The clinical peculiarities and differential diagnosis of Rett syndrome are reviewed from the Department of Pediatrics Children's Clinics, East Hospital, Goteborg, Sweden. The four clinical stages of classic Rett syndrome are as follows. 1) Early onset stagnation, 2) rapid developmental regression, 3) pseudostationary period, 4) late motor deterioration. A variety of atypical variants have been described including some in boys. The development during the first few months of life is sometimes abnormal, rarely there is no subsequent deterioration phase, and occasionally seizures occur early as infantile spasms. The term “formes frustes” has been coined for these abortive variants. The differential diagnosis in Rett syndrome stage 2, which includes rapid developmental regression, increased irritability, screaming episodes and loss of acquired skills, is as follows: Infantile neuronal ceroid lipofuscinosis, encephalitis, toxic encephalopathies, epileptic encephalopathies, infantile autism, neurocutaneous syndromes, glutaric aciduria, amino acidopathy, and ataxic cerebral palsy. Biologic markers and effective screening procedures for an early diagnosis are lacking. A possible viral origin with a disorder similar to SSPE is now being suggested as an etiology of this syndrome. [1]

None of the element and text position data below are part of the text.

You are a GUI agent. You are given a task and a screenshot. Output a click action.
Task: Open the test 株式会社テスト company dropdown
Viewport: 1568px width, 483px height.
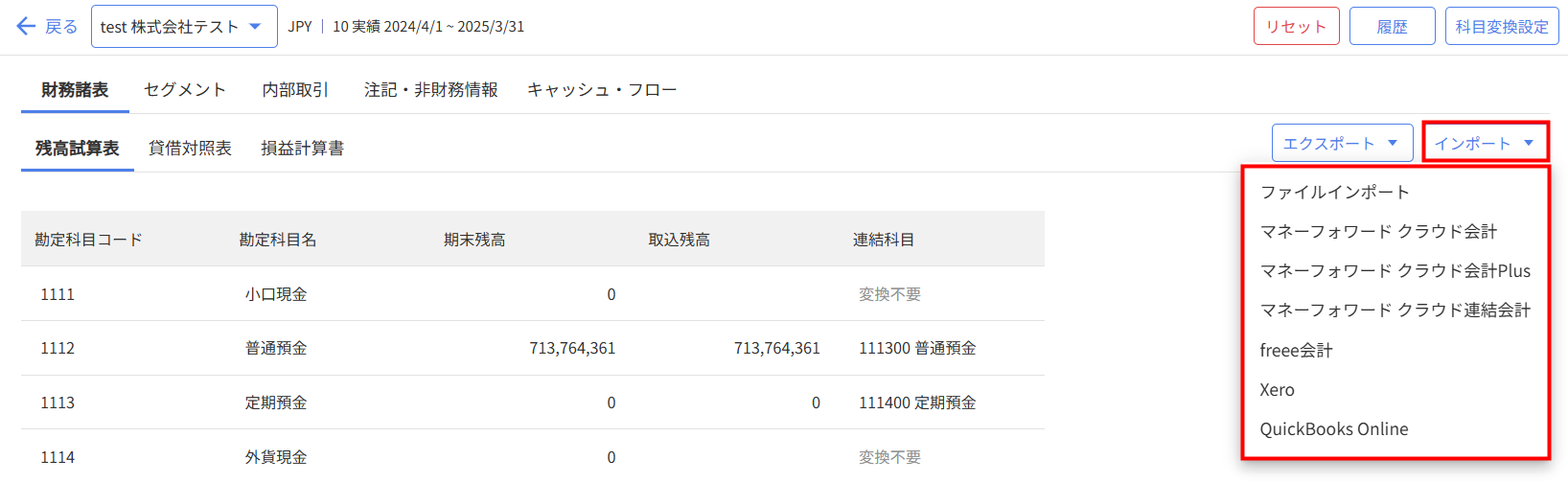click(x=184, y=27)
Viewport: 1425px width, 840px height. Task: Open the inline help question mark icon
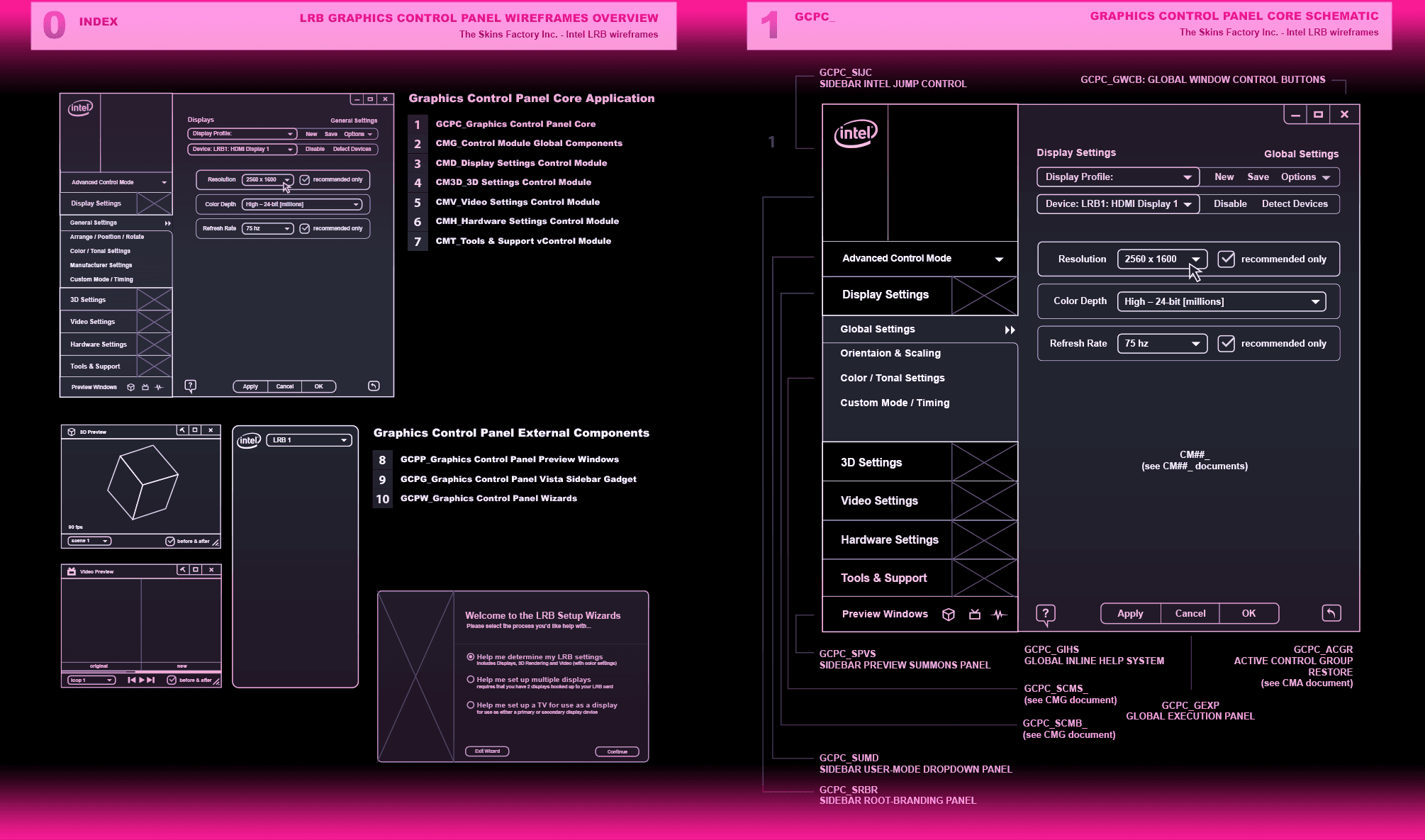coord(1046,614)
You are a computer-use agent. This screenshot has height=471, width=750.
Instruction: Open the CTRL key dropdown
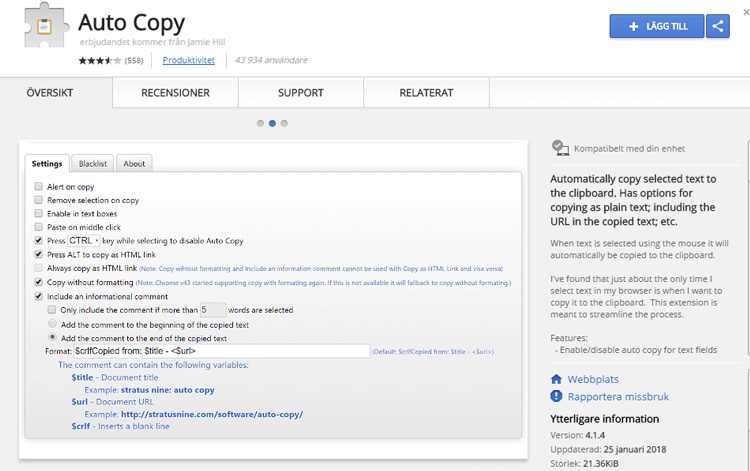84,241
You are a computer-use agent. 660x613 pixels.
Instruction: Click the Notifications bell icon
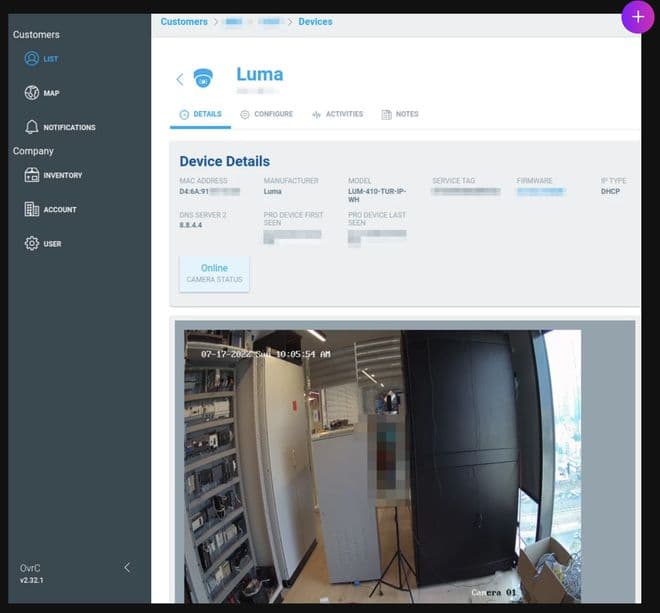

COMMENT. As the author concludes, the Rett syndrome concept is broader than previously believed and atypical variants must be recognized. Autopsy findings have been surprisingly limited even in advanced stages of the disease and have included moderate cortical atrophy and general brain shrinking with increasing age. Microscopically, there was mild gliosis without evidence of storage, underpigmentation in certain nigral structures, and axonal changes suggestive of degeneration in ascending and descending tracts.

Biochemical findings have included a reduction of brain noradrenaline, dopamine and seratonin, but no consistent abnormalities have been found. A genetic basis for Rett syndrome has been suggested but not satisfactorily confirmed.